Work to complete: Show every line in the entries below where the word "height" appears.

Exercise data:
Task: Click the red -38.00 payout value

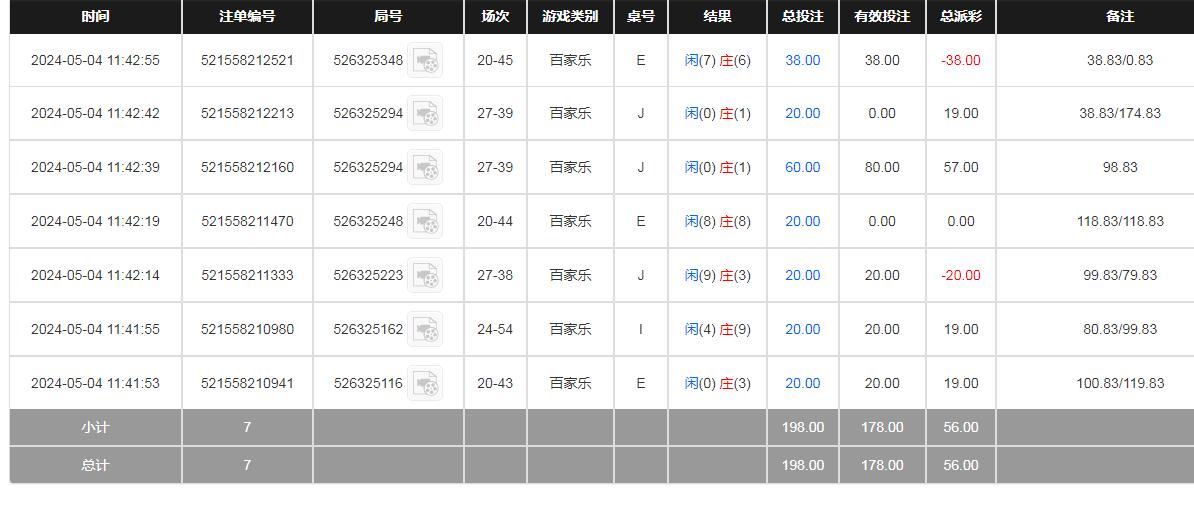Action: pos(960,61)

...

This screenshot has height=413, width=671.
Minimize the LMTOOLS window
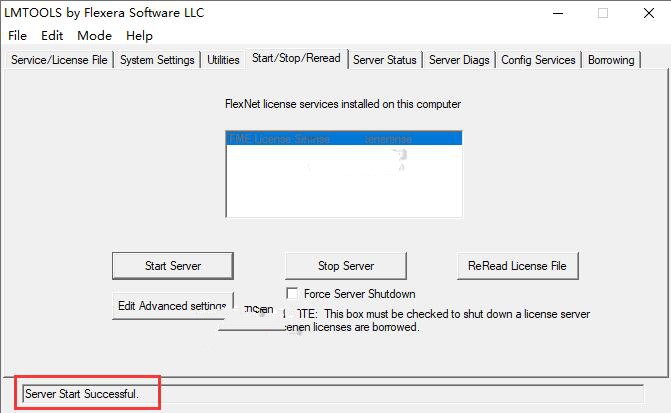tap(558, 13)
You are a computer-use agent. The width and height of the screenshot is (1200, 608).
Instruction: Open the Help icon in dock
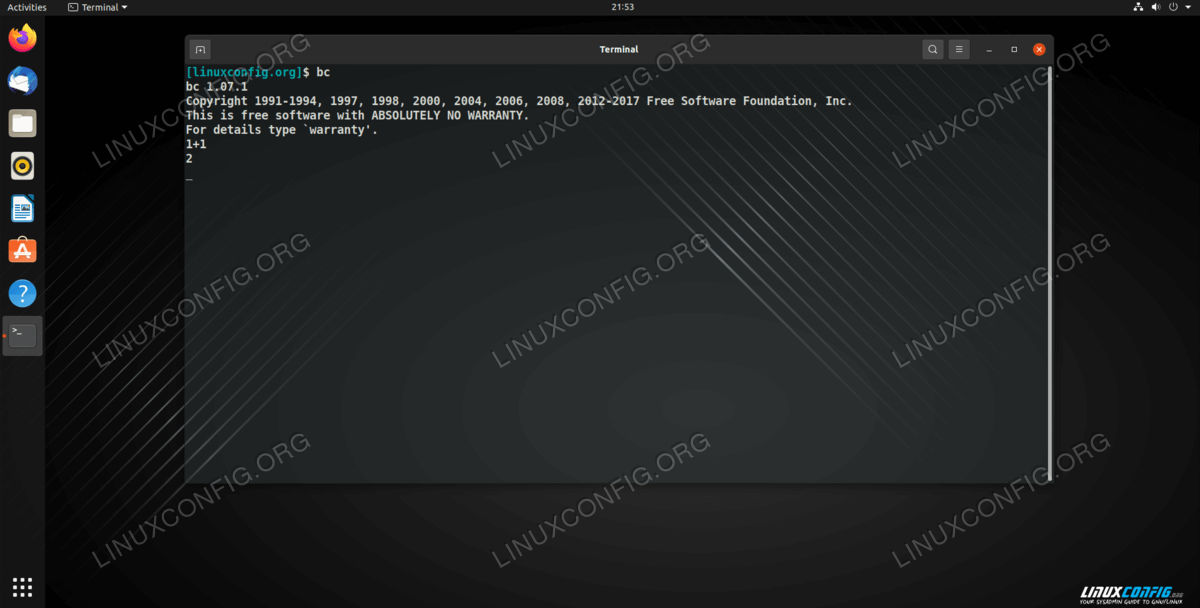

...

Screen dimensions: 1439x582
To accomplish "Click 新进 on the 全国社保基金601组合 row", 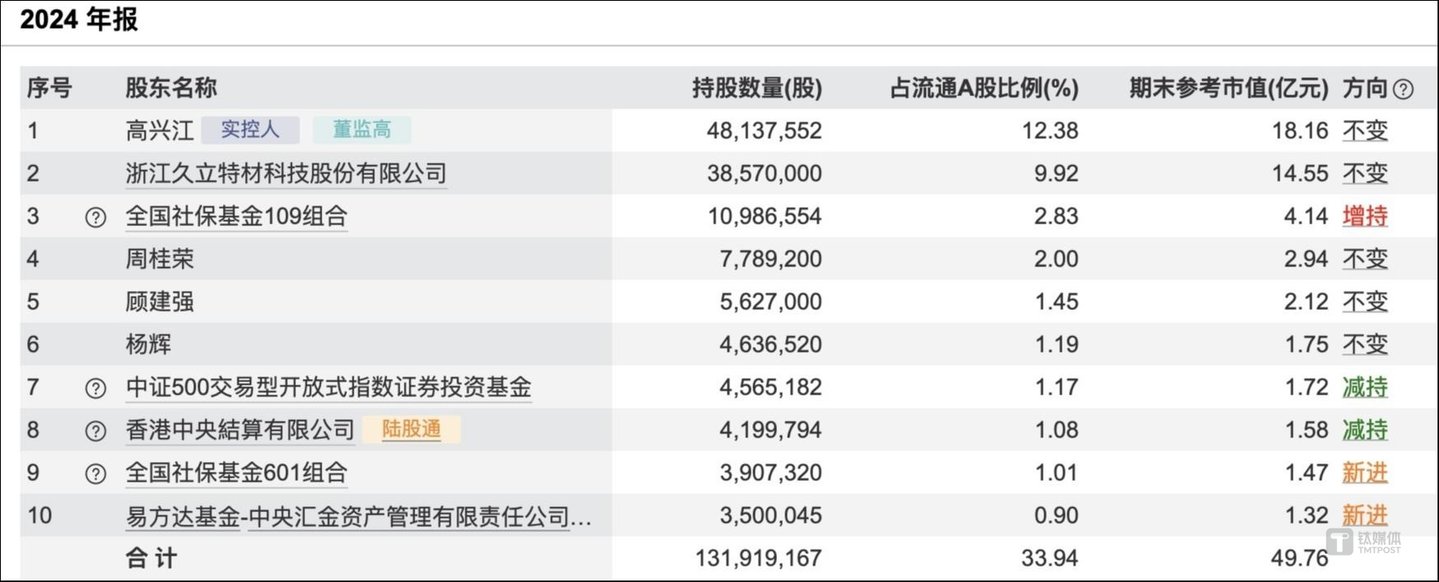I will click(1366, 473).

Solution to this problem:
This screenshot has height=413, width=671.
You are a computer-use agent. The width and height of the screenshot is (1200, 608).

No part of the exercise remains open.